Черные воды Васюгана | страница 33



Новая работа на веялке — примитивном устройстве с ручным приводом, которое отделяет зерна от плевел. Я вертел рукоятку семь-восемь часов в день, как шарманщик («и окоченевшими пальцами / он крутит что есть сил»[43]). В обеденный перерыв я съедал немного вареной картошки, которую мама давала мне с собой. Была от этой работы одна польза: в мой второй растянутый левый лыжный ботинок (мои элегантные полусапожки в тайге долго не протянули) всегда попадали пшеничные зерна, и дома я выцарапывал оттуда иногда целую горсть. Мама высыпала их в жидкий суп. (Наполнение карманов при этом рассматривалось как воровство, как государственное преступление.)

Это было поздней осенью, когда я получил «аванс» за свои трудодни: полтора килограмма гороховой муки.

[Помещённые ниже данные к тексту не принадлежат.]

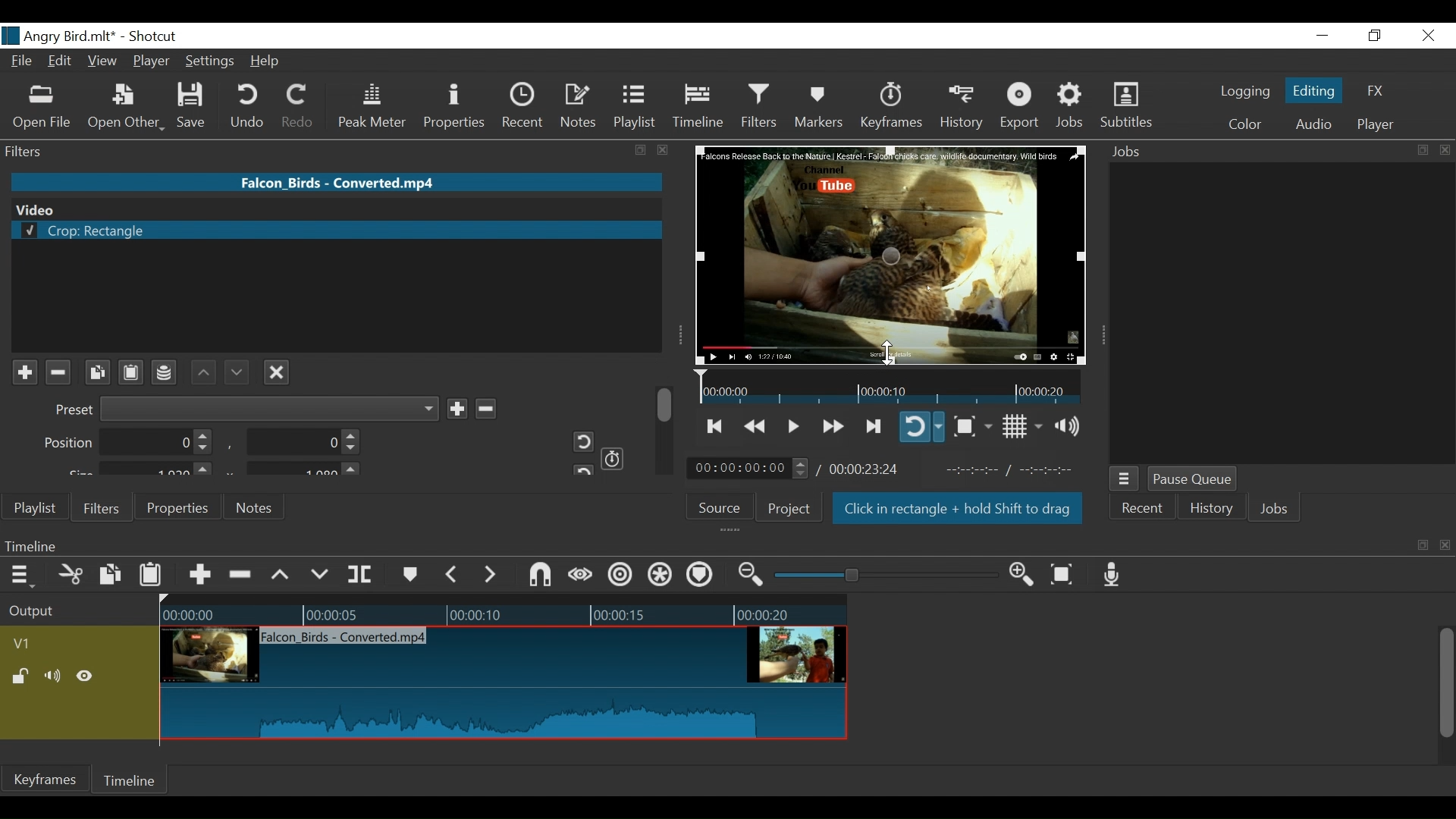 The width and height of the screenshot is (1456, 819). What do you see at coordinates (1322, 36) in the screenshot?
I see `minimize` at bounding box center [1322, 36].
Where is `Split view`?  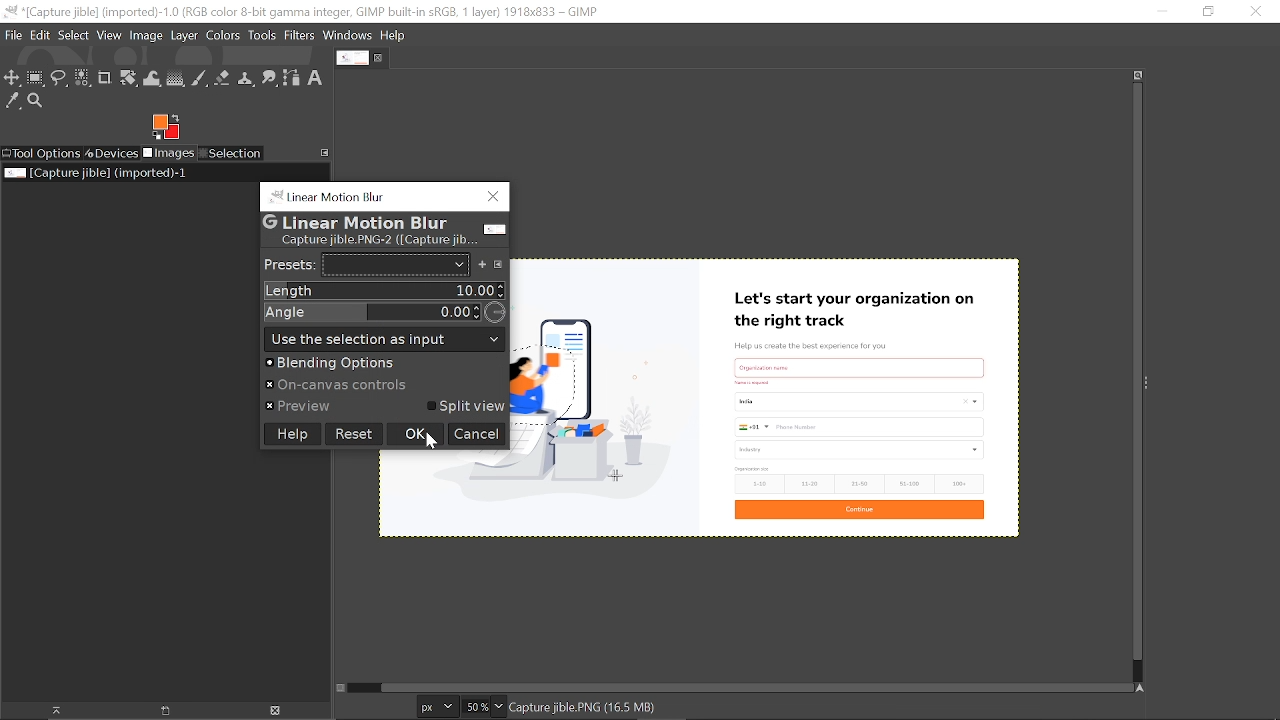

Сладковатая, пресная каша, которую из нее сварила мама, показалась мне настолько восхитительной, что я искренне удивился, почему мы дома не готовили столь прекрасную вкуснятину. (Ход мыслей подобного рода был первым свидетельством психических изменений, вызванных голодом.) Этот «аванс», собственно говоря, был единственным, что я получил от колхоза. В дальнейшем он давал лишь работу без какого-либо вознаграждения. Но было бы ошибкой назвать наш труд рабским, поскольку нельзя не заметить существенной разницы: хозяева обеспечивают своих рабов питанием и одеждой, в то время как мы полностью заботились о себе сами, а хлебный паек — пока он был в наличии — должны были покупать. По крайней мере, нас не пороли; бригадир, он же надсмотрщик за рабами, каждое утро проходил вдоль ряда домов и стучал в окна: «На работу!»

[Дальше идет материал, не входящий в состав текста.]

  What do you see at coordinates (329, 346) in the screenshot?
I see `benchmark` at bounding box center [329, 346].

Справедливости ради хочу заметить, что местным жителям жилось ничуть не лучше; все зерно, которое они сеяли и собирали, кроме семян, оставленных на посев, они должны были безвозмездно сдавать государству. Они не видели ни муки, ни хлеба (вспомнилась крестьянка, которая во время нашего переезда предлагала нам молоко в обмен на хлеб). Теоретически колхозникам разрешалось избыток зерна после сдачи так называемого государственного заказа оставлять себе; практически же этот заказ был рассчитан так, что колхозникам не только ничего не оставалось, но чаще всего они еще и оставались в долгах[44]. На маленьких земельных участках, которые крестьянам были выделены для единоличного пользования, они выращивали не зерно, а урожайные культуры, такие как картошка и различные овощи. С этого они могли кормиться сами и отчасти содержать домашний скот (корову, иногда теленка). Куриц не держали, их нечем было кормить. Ни у кого в деревне не было видно кошек или собак.